» **Your instructions**: Look through the records and copy every line in which "computer" appears.
Top of Records to process
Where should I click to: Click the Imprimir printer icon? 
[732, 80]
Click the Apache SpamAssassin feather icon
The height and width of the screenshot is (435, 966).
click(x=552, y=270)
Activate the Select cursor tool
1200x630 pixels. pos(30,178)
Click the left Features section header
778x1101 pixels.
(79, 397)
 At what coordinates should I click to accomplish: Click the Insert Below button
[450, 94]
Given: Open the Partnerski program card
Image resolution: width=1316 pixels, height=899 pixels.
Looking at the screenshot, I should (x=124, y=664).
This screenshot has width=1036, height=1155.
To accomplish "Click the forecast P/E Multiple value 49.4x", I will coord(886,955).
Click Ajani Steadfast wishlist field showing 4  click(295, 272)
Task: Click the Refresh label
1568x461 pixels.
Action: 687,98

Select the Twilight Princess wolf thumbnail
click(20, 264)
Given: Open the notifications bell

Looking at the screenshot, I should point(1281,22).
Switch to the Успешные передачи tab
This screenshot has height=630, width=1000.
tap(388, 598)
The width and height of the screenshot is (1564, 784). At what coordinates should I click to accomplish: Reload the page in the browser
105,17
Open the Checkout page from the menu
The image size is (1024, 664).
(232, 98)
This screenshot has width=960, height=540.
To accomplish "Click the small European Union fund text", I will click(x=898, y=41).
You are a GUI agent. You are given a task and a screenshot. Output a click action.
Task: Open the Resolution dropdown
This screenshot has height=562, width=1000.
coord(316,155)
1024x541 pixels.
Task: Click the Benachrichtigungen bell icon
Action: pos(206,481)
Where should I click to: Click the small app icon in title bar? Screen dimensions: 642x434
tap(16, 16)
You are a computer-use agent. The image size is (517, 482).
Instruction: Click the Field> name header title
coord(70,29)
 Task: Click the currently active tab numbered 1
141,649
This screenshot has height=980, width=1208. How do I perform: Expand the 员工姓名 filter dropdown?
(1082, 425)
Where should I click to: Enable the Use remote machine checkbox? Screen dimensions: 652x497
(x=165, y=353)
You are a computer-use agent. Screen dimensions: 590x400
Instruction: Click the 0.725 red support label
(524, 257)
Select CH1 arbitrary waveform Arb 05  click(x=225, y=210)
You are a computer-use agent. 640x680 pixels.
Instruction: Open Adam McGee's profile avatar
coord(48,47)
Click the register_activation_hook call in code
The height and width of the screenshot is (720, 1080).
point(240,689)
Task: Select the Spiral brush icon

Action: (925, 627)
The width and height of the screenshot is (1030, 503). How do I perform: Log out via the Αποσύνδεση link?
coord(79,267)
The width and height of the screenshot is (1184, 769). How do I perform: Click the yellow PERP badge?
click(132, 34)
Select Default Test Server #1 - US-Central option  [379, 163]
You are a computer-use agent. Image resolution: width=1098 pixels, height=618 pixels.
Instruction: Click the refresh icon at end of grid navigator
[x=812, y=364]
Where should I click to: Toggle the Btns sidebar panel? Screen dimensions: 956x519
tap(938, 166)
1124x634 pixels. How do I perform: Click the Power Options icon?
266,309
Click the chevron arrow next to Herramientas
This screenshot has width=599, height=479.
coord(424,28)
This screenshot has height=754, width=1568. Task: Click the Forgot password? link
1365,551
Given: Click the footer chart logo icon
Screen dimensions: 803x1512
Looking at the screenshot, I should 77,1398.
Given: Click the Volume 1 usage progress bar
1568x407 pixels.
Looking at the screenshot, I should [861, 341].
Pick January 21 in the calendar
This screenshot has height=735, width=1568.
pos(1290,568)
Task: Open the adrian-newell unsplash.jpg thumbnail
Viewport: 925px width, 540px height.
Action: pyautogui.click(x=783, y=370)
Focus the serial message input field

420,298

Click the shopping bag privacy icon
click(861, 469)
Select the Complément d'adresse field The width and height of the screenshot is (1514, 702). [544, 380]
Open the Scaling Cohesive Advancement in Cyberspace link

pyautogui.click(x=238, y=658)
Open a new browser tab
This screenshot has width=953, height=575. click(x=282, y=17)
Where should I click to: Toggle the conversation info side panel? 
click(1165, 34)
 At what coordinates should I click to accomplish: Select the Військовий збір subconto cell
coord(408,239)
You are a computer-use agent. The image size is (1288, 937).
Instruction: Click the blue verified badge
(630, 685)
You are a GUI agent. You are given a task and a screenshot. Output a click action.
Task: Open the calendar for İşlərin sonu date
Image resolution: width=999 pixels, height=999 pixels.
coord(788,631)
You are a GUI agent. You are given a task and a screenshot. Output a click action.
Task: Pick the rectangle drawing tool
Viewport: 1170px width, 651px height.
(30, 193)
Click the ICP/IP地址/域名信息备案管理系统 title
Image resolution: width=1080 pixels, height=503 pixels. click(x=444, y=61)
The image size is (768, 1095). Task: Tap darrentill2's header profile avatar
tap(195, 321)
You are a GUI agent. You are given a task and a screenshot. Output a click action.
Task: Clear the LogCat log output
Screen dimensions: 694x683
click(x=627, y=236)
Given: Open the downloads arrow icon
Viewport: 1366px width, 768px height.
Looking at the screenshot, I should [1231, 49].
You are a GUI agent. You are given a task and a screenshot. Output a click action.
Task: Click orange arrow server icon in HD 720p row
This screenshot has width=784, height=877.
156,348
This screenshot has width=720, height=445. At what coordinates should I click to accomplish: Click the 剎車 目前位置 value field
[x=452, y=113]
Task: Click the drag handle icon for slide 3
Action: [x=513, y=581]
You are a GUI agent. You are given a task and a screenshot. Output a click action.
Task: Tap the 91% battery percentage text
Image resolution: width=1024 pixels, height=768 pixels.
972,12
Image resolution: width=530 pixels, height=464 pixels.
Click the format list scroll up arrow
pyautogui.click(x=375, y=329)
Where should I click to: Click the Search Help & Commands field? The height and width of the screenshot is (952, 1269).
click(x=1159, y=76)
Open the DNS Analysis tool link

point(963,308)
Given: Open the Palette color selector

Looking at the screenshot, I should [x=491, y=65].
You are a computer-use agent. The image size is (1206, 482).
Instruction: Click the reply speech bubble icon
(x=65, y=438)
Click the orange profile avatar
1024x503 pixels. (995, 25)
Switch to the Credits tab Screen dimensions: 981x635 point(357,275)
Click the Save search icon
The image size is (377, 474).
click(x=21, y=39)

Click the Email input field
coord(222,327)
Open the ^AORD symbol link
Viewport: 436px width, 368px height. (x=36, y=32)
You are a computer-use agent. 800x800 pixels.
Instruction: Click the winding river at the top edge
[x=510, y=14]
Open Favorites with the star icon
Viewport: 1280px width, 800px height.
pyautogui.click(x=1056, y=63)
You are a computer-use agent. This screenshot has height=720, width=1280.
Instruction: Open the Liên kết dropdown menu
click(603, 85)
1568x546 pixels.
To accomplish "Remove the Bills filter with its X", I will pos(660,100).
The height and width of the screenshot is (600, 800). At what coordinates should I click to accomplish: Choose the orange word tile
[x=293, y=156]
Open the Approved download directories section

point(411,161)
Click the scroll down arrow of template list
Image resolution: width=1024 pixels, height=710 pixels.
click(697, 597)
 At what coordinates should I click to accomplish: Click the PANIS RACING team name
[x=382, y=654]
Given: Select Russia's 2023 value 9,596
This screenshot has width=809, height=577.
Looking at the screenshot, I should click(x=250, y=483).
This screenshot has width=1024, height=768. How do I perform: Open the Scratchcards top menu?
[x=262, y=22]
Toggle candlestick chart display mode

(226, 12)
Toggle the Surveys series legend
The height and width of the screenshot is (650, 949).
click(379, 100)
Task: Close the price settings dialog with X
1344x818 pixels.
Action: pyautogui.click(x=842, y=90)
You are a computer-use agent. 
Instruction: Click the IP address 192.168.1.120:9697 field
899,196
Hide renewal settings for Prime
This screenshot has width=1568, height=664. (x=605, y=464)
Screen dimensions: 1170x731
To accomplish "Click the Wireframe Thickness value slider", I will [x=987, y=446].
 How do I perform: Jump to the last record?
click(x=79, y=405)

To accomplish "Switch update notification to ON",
Bottom of Records to process
» **Result**:
You are a computer-use agent. The image size is (517, 482).
You are a computer-use agent. Screen dimensions: 590x400
You are a computer-use agent. 640x680 pixels.
You are a computer-use agent. Image resolution: width=1098 pixels, height=618 pixels.
You are a computer-use agent. The image size is (1288, 937).
You are a computer-use agent. The image size is (1206, 482).
You are a computer-use agent. 800x800 pixels.
You are a computer-use agent. This screenshot has height=720, width=1280.
You are a computer-use agent. 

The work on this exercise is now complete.